Previously, it was shown that the tumor has metabolic heterogeneity, depending on the severity of the stroma. In more rich stroma (collagen, vessels) zones, more glycolytic metabolism is observed, which is reflected in an increase in the percentage contribution of the free form of NADH [22]. In this paper, we show that during the growth of colorectal cancer in the experimental mouse model, the lifetime of the free component of NADH does not change and remains approximately from 7 to 21 days at the level ~ 0.5 ns. But the contribution of the free component of NAD (P)H on day 7 is 82.4±1.9, then, first falls to the 14th day of growth to 80.1±3.1, and then to day 21 again grows. The increase in glycolytic processes (increase in the contribution of the free component of NAD (P)H) after three weeks coincides with the rapid growth and division of tumor cells, which requires a large amount of fast energy. (Fig. 3).

Figure 3.

Changing of in vivo cancer cell metabolism during tumor growth in tumor bearing mice (CT26). NAD(P)H λex 750nm, λem 410−660 nm; SHG λex 750 nm, λem 373−387 nm.

3.4.

Patients’ skin lesions

The MPT features of healthy skin are characterized by normal morphology and architecture of cells in the epithelium layers. Pigmented keratinocytes are presented in the basal layer. Dysplastic nevi were characterized by mild cellular atypia (enlarged nuclei) and mild architectural disorder. Melanocytes were typically visualized as small and sickle-shaped cells in stratum basale and stratum spinosum. Nests of atypical melanocytes were found on the epidermal-dermal junction and on the lateral surface of the epidermal ridges. MPT images of melanoma showed the abnormal tissue architecture, the occurrence of bright luminescent cells, wide intercellular spaces, and the presence of atypical cells in all epidermis layers. Melanocytic dendrites were found in stratum granulosum. Highly pleomorphic melanocytes were detected in the epidermis, as well as in the dermis.
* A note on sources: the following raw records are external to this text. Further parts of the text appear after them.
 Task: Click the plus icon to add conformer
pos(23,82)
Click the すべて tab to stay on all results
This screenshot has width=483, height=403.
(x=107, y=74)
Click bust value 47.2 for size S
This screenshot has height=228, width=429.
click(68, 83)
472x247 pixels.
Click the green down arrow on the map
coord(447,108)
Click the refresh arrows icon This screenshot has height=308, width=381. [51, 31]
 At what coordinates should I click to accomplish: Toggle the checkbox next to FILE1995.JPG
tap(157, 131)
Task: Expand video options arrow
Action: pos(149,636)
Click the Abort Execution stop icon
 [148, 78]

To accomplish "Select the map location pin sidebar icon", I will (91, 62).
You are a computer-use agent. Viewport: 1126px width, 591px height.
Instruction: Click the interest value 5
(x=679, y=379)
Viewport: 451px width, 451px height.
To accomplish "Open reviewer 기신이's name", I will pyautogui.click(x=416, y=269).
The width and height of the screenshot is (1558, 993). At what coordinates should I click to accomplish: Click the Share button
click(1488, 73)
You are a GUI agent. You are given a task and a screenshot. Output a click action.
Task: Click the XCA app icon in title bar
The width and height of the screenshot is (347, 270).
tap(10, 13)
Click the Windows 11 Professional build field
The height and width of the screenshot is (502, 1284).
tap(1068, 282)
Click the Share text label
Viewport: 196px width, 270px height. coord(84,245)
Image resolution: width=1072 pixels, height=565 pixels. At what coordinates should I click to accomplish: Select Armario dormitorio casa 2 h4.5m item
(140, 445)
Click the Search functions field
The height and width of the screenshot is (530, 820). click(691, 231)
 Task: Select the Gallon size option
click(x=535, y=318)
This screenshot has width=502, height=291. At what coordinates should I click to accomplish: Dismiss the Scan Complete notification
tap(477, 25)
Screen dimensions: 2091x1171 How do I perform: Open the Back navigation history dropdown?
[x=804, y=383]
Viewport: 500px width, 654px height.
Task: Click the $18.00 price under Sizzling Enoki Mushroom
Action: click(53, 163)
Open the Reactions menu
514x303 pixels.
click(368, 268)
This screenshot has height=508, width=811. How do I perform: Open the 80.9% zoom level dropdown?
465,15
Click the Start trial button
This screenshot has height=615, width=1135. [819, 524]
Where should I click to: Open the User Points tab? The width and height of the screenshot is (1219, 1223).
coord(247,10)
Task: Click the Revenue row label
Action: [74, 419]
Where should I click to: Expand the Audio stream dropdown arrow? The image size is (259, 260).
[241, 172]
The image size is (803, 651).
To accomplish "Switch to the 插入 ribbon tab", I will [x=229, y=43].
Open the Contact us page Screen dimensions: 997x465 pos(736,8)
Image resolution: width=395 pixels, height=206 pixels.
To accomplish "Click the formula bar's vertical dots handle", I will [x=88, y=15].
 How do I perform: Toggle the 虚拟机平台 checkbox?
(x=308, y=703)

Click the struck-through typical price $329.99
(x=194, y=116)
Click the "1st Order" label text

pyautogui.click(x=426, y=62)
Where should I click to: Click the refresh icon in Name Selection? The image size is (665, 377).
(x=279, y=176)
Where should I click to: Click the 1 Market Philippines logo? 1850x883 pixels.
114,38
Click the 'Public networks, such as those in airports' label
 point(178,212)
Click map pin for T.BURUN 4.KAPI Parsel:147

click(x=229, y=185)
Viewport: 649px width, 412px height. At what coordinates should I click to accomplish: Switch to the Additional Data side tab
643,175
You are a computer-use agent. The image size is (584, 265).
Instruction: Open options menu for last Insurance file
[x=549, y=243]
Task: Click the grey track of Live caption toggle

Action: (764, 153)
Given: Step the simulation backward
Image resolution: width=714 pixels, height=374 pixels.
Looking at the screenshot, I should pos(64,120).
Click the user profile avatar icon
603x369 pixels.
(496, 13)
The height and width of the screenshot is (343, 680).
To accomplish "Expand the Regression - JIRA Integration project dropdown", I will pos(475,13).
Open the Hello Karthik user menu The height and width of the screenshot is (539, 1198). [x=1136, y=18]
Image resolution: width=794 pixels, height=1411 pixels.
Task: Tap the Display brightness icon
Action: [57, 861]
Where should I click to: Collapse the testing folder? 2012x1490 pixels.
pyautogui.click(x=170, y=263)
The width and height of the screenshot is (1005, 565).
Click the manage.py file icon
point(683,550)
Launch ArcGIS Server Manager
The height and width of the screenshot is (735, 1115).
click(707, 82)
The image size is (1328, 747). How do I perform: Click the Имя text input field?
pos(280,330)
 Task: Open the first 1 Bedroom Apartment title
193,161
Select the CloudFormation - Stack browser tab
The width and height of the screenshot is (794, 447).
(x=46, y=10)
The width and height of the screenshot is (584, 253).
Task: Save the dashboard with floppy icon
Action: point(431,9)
The tissue architectural disorder was detected. It was found that the contribution of free NADH (a1) for unpigmented cells of healthy skin was 72.65±2.05 % for stratum granulosum, 70.63±0.53 % for stratum spinosum, and 69.74±0.56 % for stratum basale. Dysplastic nevus was characterized by increased of free NADH contribution: 75±1.12 % (stratum granulosum), 78.28±2.37 % (stratum spinosum) and 78.27±0.84 % (stratum basale). The contribution of free NADH for melanoma was 78.83±4.03 %. It should be noted, that basal layer of healthy skin as well as lower epithelium layers of dysplastic nevus contained pigmented keratinocytes and melanocytes. These cells were characterized by extremely short value of τ1 closed to instrumental response function (IRF) and a1 about 90% due to high content of melanin (Fig.4).

Figure 4.

Dermatoscopy, Fluorescence intensity and FLIM images of healthy skin, dysplastic nevus and melanoma at depths corresponding to stratum granulosum. Scale bar, 50 μm. False color-coded images demonstrate contribution of short lifetime component (a1) maps. Color range: 65% (red) to 100% (blue). Scale bar: 50 μm.